Yes, I think that's a good point because of the fact that we've got a lot of people down in the Bay Area looking for deals right now, and we expect that to be very active. And so year-over-year or two years ago, the same time, we expect our originations to be a lot more diversified, to your point. So it's not that the Mobile Home Park and RV Park activity is dead. In fact, it's not. It still represents a big piece of our pipeline. It's just that we brought on some folks that really will add to their diversification of originations, which is all by design.

Speaker 4

That's great. And then you just touched on the Bay Area. I was hoping to get a sense kind of on the pulse there. You've been extremely active making some market share gains, continuing to hire, already brought on a new person in 2025. Could you just talk about the pulse of that market? What you're seeing there, your ability to continue to gain share and just kind of the plans you have for continued expansion there?

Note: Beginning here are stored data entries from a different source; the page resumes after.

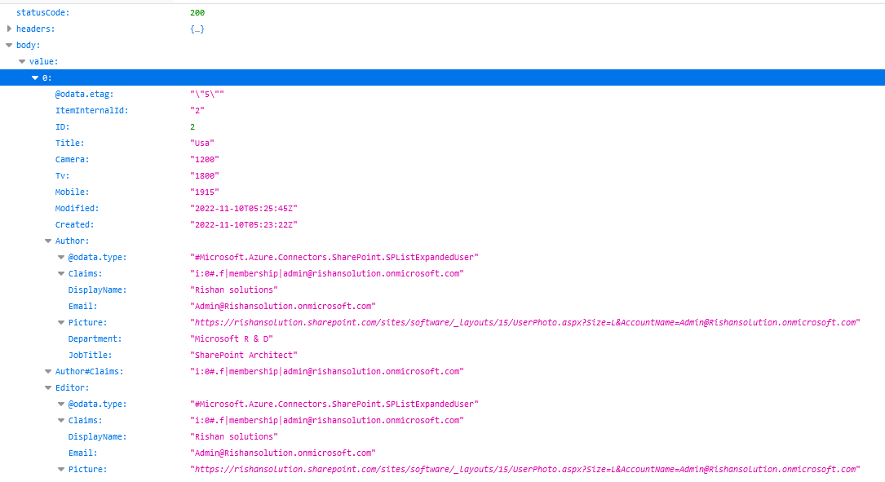Click the headers {…} placeholder value
The width and height of the screenshot is (885, 482).
point(197,29)
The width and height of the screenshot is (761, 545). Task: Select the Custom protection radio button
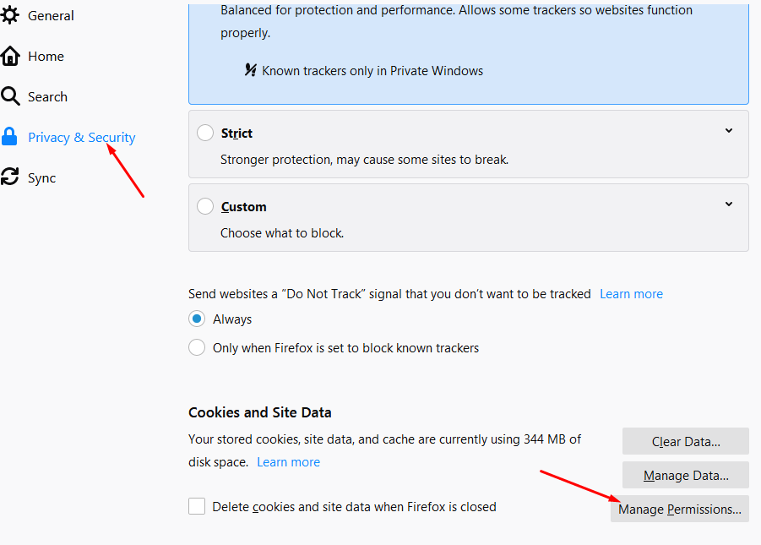click(x=205, y=207)
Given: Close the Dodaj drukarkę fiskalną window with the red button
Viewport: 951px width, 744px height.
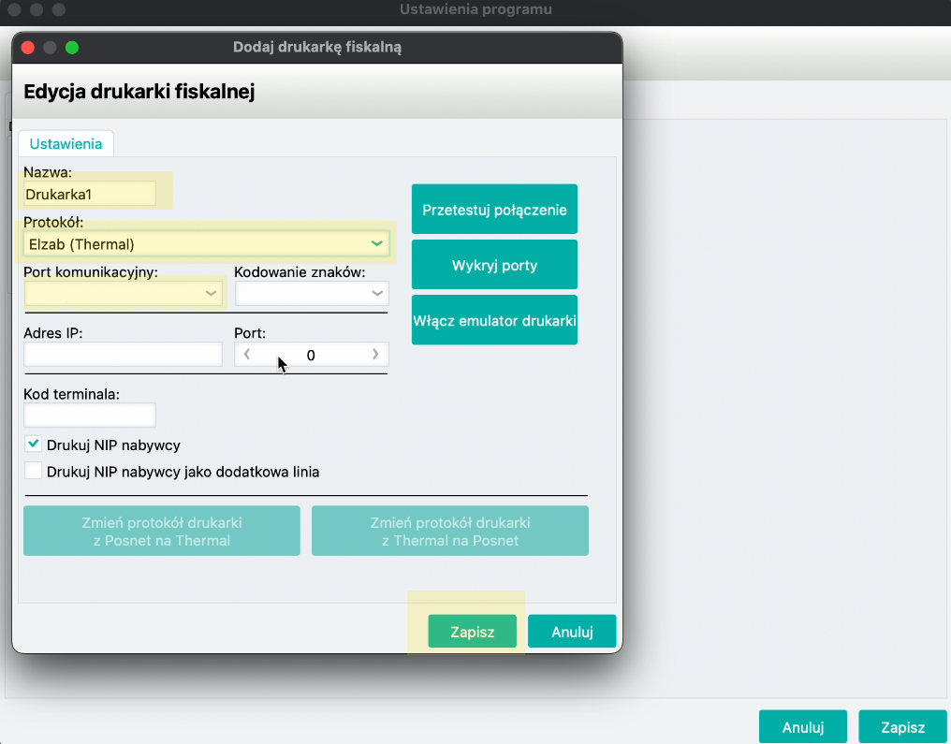Looking at the screenshot, I should click(28, 47).
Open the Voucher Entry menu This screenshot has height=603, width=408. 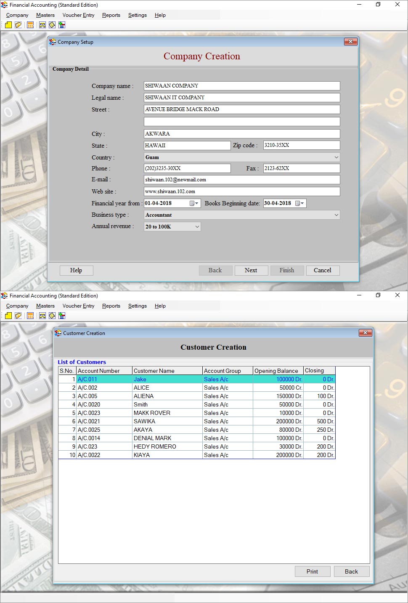[x=78, y=15]

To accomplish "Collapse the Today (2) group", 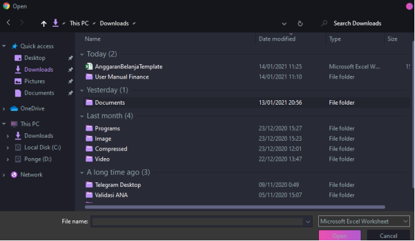I will pos(82,54).
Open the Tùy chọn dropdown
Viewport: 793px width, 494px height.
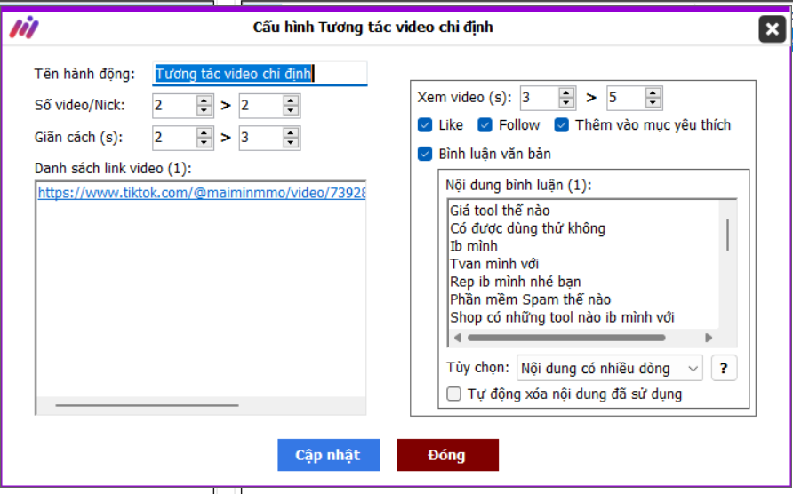pos(609,368)
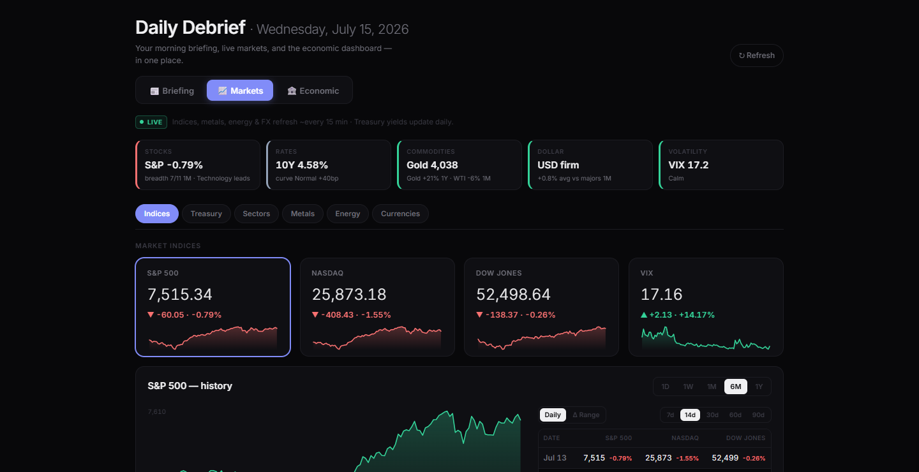The width and height of the screenshot is (919, 472).
Task: Click the Gold 4,038 commodities summary card
Action: click(x=458, y=165)
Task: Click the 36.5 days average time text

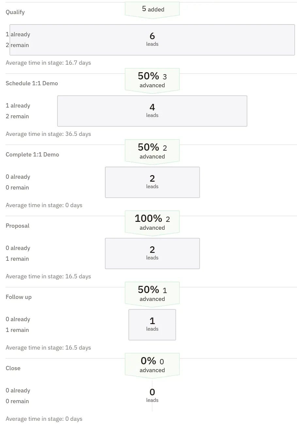Action: pyautogui.click(x=48, y=134)
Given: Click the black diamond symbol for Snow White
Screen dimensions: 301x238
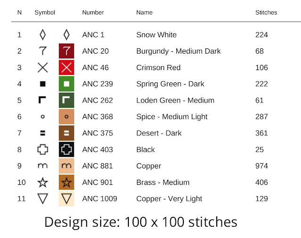Looking at the screenshot, I should (x=43, y=35).
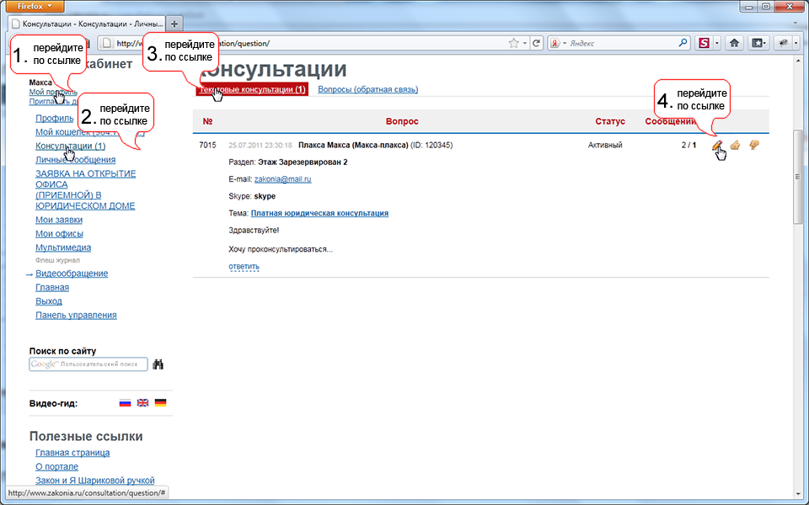Click the Google site search field

[88, 364]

Sure. First of all, it's a great market, and there's still an element of turmoil and certainly recovery following the events at Silicon Valley Bank, First Republic Bank, and some mergers, including what happened to Signature Bank. We remain very enthusiastic about this opportunity. We're offering a strong platform for experienced bankers who want to join us, and our next expansion efforts will be in the East Bay, most likely in Walnut Creek as we continue to grow. We are always on the lookout for talented individuals, and it's important to recognize that success breeds success and word-of-mouth since bankers tend to communicate. We have built a momentum there in terms of both business and talent attraction. That's our focus geographically in that area, but we are equally interested in the entirety of the Bay Area. The Bay Area is diverse, comprising various distinct regions such as the North Bay, San Francisco, the Peninsula, the South Bay, Silicon Valley, East Bay, Oakland, Alameda, Walnut Creek, and Concord. Each of these areas has unique economic characteristics. To effectively engage in these markets, it is essential to have experienced individuals who understand their markets, customers, and local industries. That is our goal in that region. It's an exciting journey, and we are also expanding in the capital region and as far north as Chico, where we've recently added a couple of team members. Our growth and development continue, and we are always seeking talent. We don't stop pursuing that.

Speaker 4

That's great. That's great. Good point. Thank you.

Operator

Our next question comes from Andrew Terrell from Stephens. Please go ahead with your question.

Speaker 5

Hey, good morning, James. Good morning, Heather.

Good morning.

Hey, good morning, Andrew.

Speaker 5

Just a few questions here. Anything, James, that seasonally impacted the non-wholesale deposits we saw this quarter up a little bit less than maybe I was expecting. Just wondering if there was any kind of seasonal impact that we should be aware of for the fourth quarter?

In terms of deposit flows, we did observe some changes recently. Over the last week, the results might have been quite different. We noticed significant distributions made by our commercial customers during the last two weeks of December, amounting to over $50 million, which seems to be a typical occurrence. Many individuals prefer to pay out bonuses before the year ends for their staff, and some executives may do so a bit later. However, it’s worth noting that no customer relationships were lost; it was primarily a matter of cash distribution, which was quite evident.

Speaker 5

Got it. Okay. Yes, thank you. I appreciate that. And then when I think about the parameters you're putting around kind of loan and deposit growth next year, I think you said both expected around that 8%. Just within those two figures, would you assume any runoff of the wholesale deposits? Essentially implying the kind of non-wholesale deposits could be better than 8%. And then within loan growth, should we expect any BHG purchases throughout 2025, and were there any in this quarter?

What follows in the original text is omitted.